__Source text__
******
Mexico could also try to defend the measures against the U.S. allegations under the SPS chapter. If they succeed, this would inoculate the policies from further trade challenges. Most commentators assume this is a long-shot. The U.S. only has to prove one of the above six points for any challenged measure for Mexico to be found in violation of the agreement in that case.
Still, the shifting science on glyphosate, as well as disputes about the role that GMs should play in a resilient food system, may play in Mexico’s favour. Article 9.6.5 of the SPS chapter gives Mexico the leeway to adopt provisional measures stricter than those in Canada and the U.S. “if relevant scientific evidence is insufficient.” In that situation Mexico would be expected to undertake or seek out further scientific studies, which it is currently doing, and adjust the SPS measures as needed.
On the one hand, this plays into biotech interests by putting additional pressure on countries to avoid precautionary measures. On the other, it is written with enough room for countries to take the appropriate time needed to determine whether a SPS measure is still appropriate given new information.
The politics of the dispute for the U.S. and Canada
President López Obrador’s announcement of restrictions on imports of GM corn and glyphosate was an entirely reasonable response to erratic markets and the need to enhance national food self-sufficiency. The disruptions in global food markets during the Covid-19 pandemic and in wheat and fertilizers markets in the wake of Russia’s invasion of Ukraine led to new calls among policy-makers around the world for measures to lessen dependence on imported grain.
Mexico’s corn decrees may affect U.S. exporters more than anyone else, but this does not prove they are discriminatory. The revised decree doesn’t actually affect the bulk of U.S. feed corn exports at all. It’s not clear how much of the white corn exports that could be affected are GM, but Mexico only imports about five per cent of its white corn while growing the rest itself. In any case, non-GM producers in the U.S. say they are eager to supply the Mexican market.
So, why wage a hard fight over such a small market—one that Canada is not involved in—and a fight that favours particular companies over others? Fundamentally, for the U.S. and Canada, there are longer-term reasons for reining in Mexico’s ability to determine the nature of its agricultural production.
The dispute is a defence of a particular export strategy dependent on GM-intensive cultivation. Both the U.S. and Canada, having bought into the GM promise, regularly attempt to beat back foreign efforts to chart different kinds of food systems that scientific evidence can show are better for the environment. Canadian and U.S. trade policy with respect to biotechnology, culminating in the excessively restrictive SPS rules of the USMCA, is the result of regulatory capture by monopolistic firms.
That said, USMCA disputes are not the end of the story. Countries are expected to bring their measures in line with panel rulings, but where this is politically challenging there is always room to compromise. The Biden administration has yet to respond to the panel decision in favour of Canada and Mexico against the U.S. interpretation of the USMCA auto rules of origin. It’s possible the U.S. is using this biotech case, in part, as leverage over Mexico in a negotiated outcome to that other dispute.
But backroom trade politics are no way to handle questions as important as the future of food policy in a rapidly changing climate. This case could become an opportunity for the three countries and their civil societies to honestly weigh the minimal trade effects of Mexico’s measures against the imperative to build greater resilience and fairness into agricultural markets. Given Canadian and U.S. allegiance with the biotech lobby, that might be hoping too much.
The authors would like to thank Cathy Holtslander, Tim Wise, and Scott Sinclair for their helpful comments in preparing this article.
******
__Data for analysis__
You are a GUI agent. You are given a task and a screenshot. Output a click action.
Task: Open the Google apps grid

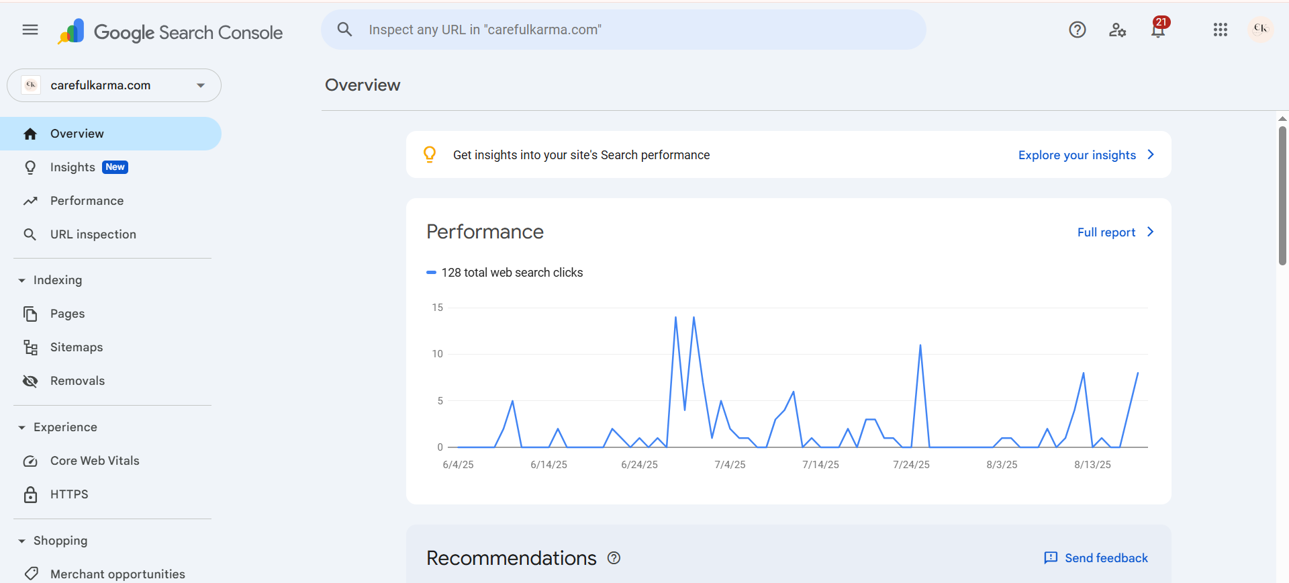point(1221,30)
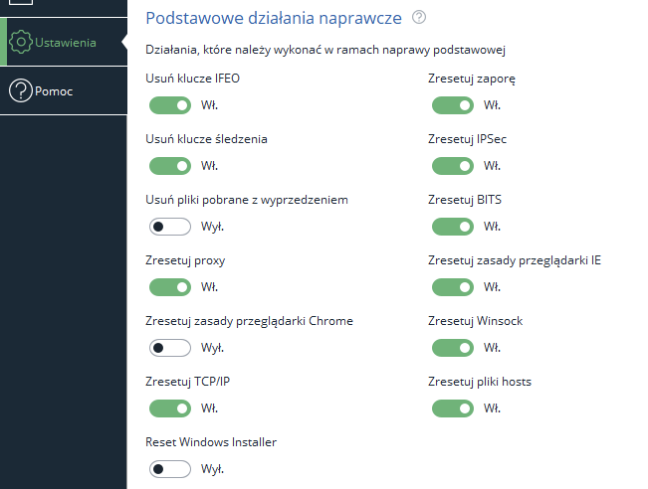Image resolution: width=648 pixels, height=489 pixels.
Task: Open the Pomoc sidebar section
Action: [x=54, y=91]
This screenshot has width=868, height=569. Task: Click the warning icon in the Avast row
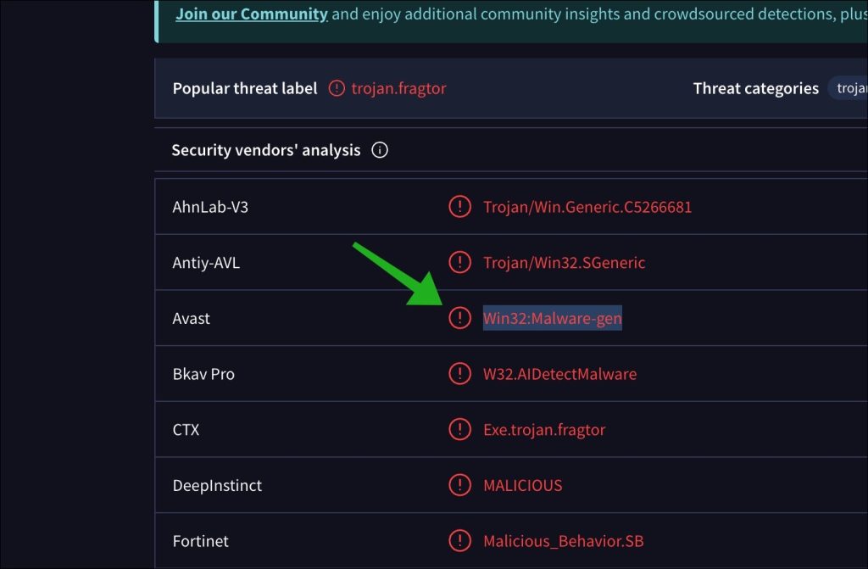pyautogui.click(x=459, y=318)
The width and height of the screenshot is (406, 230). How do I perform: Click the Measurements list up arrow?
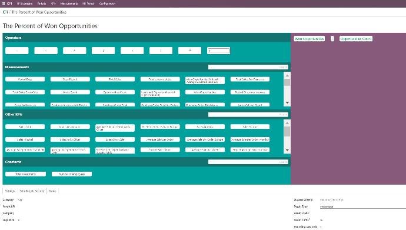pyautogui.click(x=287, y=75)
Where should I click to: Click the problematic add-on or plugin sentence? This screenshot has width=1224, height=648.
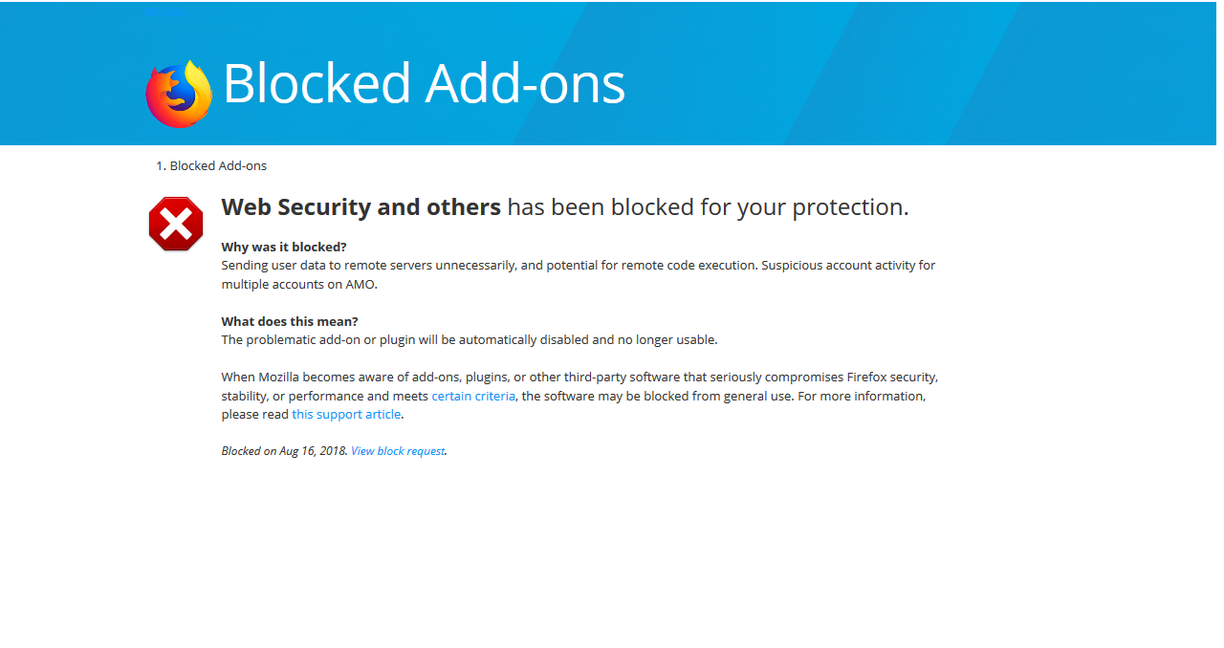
******
__To do__
**a)** Extract from the article on Mexico's GM corn dispute everything from "Mexico could also" down to "in that case.".
**b)** In the article on Mexico's GM corn dispute, why is a successful defense of Mexico's measures under the SPS chapter considered a long shot? Answer in one to three sentences.
**c)** According to the article on Mexico's GM corn dispute, roughly what share of its white corn does Mexico import?

__Answers for the tasks__
**a)**
Mexico could also try to defend the measures against the U.S. allegations under the SPS chapter. If they succeed, this would inoculate the policies from further trade challenges. Most commentators assume this is a long-shot. The U.S. only has to prove one of the above six points for any challenged measure for Mexico to be found in violation of the agreement in that case.

**b)** Most commentators see it as a long shot because the U.S. only needs to prove one of the six points for a challenged measure. That alone would be enough for Mexico to be found in violation of the agreement in that case.

**c)** About five percent; Mexico grows the rest itself.